**Exercise brief:** Could you filter the records below and return each line that holds "chevron"?
- Opening Delimiter -
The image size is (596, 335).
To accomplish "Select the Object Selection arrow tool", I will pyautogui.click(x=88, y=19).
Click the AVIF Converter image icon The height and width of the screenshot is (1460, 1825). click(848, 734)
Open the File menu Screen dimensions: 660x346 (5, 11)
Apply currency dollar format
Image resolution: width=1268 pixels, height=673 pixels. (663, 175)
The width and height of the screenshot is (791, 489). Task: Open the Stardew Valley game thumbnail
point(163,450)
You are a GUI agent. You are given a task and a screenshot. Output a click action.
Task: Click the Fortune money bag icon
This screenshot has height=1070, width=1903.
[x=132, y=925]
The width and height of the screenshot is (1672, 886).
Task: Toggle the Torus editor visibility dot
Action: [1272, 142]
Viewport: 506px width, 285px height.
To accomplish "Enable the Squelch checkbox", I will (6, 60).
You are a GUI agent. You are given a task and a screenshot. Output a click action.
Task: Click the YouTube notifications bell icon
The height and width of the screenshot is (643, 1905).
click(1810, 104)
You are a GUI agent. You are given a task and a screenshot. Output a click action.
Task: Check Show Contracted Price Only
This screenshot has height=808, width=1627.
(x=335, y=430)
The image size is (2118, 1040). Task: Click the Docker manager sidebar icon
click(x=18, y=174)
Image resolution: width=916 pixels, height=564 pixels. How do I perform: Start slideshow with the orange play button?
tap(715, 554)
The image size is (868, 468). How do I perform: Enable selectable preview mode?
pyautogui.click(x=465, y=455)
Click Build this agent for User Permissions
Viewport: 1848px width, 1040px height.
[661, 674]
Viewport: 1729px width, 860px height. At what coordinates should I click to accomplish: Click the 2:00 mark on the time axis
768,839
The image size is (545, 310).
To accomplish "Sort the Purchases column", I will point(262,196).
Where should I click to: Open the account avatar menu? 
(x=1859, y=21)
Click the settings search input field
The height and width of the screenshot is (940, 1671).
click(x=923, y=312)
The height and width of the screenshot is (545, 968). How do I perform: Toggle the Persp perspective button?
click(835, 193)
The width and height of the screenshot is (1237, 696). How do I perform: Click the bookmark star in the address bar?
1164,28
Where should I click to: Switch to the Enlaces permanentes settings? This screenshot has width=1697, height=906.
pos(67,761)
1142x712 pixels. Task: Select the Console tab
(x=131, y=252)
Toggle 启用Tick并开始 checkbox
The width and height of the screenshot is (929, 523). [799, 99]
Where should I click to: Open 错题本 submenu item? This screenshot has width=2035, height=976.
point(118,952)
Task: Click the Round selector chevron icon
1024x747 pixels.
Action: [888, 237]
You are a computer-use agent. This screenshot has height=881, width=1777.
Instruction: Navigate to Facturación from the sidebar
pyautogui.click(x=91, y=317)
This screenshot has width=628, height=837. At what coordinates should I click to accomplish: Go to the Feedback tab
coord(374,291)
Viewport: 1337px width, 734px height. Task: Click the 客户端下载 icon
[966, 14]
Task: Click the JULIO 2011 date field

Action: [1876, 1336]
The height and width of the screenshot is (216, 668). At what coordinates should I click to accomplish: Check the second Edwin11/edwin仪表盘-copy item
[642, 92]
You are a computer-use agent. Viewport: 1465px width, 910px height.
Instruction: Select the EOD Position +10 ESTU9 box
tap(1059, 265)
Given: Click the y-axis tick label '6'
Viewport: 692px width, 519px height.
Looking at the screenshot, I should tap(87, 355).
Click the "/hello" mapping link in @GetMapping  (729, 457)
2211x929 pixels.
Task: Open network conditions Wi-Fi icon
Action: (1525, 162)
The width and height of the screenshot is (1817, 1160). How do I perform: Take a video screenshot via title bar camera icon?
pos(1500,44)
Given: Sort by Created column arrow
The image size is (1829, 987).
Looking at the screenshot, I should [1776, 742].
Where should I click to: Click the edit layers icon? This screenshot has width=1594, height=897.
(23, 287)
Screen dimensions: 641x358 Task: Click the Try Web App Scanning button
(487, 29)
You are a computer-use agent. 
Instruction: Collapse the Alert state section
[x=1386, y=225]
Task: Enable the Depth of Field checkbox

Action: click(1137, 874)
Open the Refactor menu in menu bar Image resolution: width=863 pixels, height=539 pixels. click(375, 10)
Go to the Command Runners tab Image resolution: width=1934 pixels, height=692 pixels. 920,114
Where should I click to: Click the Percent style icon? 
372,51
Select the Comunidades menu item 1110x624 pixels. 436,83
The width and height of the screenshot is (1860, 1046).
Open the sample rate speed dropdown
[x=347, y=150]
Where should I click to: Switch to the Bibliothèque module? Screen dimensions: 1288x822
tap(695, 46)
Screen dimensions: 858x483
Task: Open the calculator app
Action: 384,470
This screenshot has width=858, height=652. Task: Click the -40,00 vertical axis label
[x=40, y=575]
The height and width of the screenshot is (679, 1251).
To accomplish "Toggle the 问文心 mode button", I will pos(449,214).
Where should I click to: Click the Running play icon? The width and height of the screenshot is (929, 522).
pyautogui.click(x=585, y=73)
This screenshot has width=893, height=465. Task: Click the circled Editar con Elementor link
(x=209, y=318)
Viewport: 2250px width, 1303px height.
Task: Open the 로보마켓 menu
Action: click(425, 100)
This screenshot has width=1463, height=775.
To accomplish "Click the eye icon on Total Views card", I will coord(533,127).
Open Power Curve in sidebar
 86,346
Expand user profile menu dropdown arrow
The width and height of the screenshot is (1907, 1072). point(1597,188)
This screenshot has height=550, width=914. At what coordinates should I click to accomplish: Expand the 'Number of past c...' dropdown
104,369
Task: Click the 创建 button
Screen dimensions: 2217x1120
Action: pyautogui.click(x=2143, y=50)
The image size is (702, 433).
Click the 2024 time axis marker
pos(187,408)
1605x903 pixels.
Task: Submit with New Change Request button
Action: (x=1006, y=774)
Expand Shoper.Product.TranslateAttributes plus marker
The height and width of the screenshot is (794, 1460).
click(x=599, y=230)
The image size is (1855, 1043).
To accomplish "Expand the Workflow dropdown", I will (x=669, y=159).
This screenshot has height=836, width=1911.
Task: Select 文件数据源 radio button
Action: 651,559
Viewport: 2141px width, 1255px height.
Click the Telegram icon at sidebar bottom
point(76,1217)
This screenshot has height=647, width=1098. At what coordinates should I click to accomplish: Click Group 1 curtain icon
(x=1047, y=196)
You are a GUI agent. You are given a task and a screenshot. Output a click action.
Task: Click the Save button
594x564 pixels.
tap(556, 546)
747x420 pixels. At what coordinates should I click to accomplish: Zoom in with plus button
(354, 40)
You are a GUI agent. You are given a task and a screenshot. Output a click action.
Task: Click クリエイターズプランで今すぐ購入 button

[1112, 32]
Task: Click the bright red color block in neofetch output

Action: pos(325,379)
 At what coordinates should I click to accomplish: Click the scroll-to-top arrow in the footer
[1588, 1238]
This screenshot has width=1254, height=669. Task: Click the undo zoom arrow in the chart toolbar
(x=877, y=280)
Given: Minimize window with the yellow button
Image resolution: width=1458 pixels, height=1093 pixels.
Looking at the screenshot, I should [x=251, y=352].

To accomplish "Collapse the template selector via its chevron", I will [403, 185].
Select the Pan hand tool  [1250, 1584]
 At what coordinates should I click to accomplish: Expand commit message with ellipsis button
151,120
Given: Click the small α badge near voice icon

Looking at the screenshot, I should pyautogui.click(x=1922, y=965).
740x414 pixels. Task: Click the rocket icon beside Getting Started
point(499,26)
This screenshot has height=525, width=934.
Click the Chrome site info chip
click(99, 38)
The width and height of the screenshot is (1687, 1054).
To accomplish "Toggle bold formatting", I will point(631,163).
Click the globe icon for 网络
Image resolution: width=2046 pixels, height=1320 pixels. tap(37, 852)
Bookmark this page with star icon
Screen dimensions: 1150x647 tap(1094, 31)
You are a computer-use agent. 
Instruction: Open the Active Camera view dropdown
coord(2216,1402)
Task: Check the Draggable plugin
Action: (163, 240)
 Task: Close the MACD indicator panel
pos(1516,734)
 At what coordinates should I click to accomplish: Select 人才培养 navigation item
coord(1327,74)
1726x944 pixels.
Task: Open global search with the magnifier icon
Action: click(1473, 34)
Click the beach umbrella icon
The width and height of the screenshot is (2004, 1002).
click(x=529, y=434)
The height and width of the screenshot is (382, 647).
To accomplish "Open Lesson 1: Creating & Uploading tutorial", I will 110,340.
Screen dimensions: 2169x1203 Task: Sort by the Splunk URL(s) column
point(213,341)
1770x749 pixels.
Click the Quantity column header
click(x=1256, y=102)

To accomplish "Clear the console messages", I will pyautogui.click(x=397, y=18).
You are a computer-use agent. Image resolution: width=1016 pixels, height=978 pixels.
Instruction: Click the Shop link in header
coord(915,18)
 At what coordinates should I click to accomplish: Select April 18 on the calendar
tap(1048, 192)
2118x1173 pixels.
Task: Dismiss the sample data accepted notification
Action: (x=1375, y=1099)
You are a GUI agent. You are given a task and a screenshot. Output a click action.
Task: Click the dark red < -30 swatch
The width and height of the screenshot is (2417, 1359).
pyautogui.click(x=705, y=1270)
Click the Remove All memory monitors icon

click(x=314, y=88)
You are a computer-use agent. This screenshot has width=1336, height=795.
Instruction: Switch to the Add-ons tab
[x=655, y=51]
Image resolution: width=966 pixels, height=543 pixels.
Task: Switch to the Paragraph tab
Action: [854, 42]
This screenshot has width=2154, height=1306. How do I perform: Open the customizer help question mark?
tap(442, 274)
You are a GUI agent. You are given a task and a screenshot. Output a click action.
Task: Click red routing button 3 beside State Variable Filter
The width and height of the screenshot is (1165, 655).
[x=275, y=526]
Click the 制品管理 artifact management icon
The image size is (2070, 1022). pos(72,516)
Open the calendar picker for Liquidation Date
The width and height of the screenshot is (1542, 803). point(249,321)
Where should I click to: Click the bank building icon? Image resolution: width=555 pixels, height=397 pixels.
- Closing Delimiter -
**Written response:**
Task: Click the Round selector chevron icon
To accomplish "Collapse the template selector via its chevron", I will [403, 185].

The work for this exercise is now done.